DOCUMENT SEGMENT:
- - - - - - -

Am 19.11.2010 15:22, schrieb Martin Gregorie:
On Fri, 19 Nov 2010 01:43:28 +0100, Alexander Kapps wrote:

What difference does it make? Is 'print "Hello"' a program or a script?
Are you saying, that it depends on whether you have to manually call
some compiler?

Thats the way the term 'script' is usually used in the UNIX/Linux world.

In that environment you'd call awk and Perl scripting languages but C and
Java are known as compiled languages. The size of the source isn't
relevant: if you can mark a source file as executable and simply run it
its a 'script' while if it needs a separate preparatory step to generate
a separate executable its just a source file for a compiled language.

- - - - - - -

Target coordinate entries:
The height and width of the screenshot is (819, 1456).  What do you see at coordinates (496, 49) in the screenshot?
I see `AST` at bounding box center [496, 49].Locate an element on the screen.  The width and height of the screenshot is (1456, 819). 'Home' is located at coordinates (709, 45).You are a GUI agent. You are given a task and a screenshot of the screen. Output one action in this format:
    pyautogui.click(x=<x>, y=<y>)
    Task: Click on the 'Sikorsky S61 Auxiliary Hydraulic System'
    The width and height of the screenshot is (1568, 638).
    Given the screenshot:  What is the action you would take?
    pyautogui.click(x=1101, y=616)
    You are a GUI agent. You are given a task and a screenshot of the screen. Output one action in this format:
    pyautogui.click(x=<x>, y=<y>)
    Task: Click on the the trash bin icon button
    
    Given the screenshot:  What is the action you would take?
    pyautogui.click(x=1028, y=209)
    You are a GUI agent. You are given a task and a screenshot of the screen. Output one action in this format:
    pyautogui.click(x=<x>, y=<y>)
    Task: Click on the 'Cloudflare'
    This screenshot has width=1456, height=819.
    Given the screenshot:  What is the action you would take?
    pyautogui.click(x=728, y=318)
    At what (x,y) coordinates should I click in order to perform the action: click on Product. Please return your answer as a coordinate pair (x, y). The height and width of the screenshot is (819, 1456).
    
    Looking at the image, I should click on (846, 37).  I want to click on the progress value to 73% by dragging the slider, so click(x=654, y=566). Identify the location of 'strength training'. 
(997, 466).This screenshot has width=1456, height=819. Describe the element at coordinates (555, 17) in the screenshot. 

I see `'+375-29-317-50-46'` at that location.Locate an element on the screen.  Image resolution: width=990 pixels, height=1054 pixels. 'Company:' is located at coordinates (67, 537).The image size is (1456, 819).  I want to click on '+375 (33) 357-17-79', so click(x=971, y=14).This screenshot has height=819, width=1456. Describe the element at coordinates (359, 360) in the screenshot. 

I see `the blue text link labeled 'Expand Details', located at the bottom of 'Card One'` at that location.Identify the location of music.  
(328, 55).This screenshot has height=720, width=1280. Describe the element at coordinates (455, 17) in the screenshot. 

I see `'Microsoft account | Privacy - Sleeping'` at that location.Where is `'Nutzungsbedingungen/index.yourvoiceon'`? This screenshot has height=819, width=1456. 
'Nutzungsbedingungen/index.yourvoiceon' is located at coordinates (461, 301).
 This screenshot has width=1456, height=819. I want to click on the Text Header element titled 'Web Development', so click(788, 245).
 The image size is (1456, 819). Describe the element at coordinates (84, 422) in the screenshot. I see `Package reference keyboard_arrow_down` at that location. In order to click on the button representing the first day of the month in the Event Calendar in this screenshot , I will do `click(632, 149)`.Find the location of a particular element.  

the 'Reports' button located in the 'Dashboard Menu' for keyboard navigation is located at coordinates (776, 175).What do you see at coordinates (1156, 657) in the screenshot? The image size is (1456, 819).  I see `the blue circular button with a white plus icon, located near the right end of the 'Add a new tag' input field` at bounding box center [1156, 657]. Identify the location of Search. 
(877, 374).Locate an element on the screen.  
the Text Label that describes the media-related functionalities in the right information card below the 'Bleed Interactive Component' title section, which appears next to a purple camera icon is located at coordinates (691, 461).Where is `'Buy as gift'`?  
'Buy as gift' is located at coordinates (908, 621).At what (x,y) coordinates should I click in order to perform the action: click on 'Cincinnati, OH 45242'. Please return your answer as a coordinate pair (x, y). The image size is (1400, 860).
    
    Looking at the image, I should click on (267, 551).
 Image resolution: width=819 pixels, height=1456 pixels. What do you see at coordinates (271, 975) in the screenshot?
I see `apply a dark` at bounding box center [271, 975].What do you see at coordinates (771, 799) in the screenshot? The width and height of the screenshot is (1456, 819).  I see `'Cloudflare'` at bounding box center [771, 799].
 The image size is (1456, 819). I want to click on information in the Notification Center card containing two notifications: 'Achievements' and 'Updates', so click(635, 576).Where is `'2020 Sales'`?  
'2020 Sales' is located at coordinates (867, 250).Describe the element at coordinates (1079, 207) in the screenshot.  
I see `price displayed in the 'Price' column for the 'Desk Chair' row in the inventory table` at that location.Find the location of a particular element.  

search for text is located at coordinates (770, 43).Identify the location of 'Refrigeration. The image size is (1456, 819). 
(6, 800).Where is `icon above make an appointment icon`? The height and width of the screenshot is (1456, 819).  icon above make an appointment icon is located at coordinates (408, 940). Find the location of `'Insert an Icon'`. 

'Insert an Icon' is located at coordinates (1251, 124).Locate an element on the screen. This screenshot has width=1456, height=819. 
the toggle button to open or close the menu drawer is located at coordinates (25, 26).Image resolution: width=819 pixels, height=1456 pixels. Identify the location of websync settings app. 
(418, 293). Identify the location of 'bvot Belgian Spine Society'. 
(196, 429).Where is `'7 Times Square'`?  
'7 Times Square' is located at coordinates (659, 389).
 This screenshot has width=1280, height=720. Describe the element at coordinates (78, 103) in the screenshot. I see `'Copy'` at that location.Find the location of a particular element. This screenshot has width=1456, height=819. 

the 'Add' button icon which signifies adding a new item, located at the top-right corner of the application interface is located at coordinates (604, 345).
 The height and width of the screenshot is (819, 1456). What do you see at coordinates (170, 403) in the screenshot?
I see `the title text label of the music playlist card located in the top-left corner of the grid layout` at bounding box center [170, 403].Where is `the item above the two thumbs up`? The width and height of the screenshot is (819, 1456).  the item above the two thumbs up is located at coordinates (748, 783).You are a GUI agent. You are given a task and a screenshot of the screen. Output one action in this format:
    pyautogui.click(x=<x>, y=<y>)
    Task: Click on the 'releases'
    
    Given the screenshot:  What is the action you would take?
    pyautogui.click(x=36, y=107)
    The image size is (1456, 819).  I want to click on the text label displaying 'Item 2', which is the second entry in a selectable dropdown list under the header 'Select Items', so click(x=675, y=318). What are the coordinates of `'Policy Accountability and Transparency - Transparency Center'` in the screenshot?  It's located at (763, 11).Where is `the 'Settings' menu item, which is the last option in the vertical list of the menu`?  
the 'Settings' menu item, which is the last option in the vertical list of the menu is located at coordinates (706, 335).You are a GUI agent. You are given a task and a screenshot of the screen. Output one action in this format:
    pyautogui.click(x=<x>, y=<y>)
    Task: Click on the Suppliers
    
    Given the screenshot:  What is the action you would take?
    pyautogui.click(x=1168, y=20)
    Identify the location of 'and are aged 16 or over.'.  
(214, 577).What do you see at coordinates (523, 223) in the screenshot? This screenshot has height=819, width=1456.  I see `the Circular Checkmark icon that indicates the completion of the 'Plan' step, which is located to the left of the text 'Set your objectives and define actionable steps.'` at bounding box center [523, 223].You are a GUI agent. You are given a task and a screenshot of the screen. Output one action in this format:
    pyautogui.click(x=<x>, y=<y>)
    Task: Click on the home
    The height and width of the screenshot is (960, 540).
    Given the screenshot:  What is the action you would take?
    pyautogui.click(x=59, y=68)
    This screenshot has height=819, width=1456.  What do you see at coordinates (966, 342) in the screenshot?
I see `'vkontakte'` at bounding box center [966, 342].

- - - - - - -

Please go on with the post about scripts versus compiled languages, starting right after its last sentence. The listing was taken from a separate source.

TASK RESPONSE:
The distinction doesn't seem to be used in a Windows environment. Indeed,
it doesn't make sense there since executables are limited to .BAR or .CMD
files, which are directly interpreted by the command processor, and .EXE
or .COM files, which must be compiled before they can be run. AFAIK
there's no way you can mark anything else, such as an awk, Perl or Python
source file, as executable since there is no 'executable' attribute in
any Windows filing system.


Not in the file system,
but in the environment it is definitely possible.
One might try http://www.google.de/search?q=pathext
or just have a look at http://wiki.tcl.tk/1785
(the respective filetype has to be associated with
it's interpreter however for this method to work.)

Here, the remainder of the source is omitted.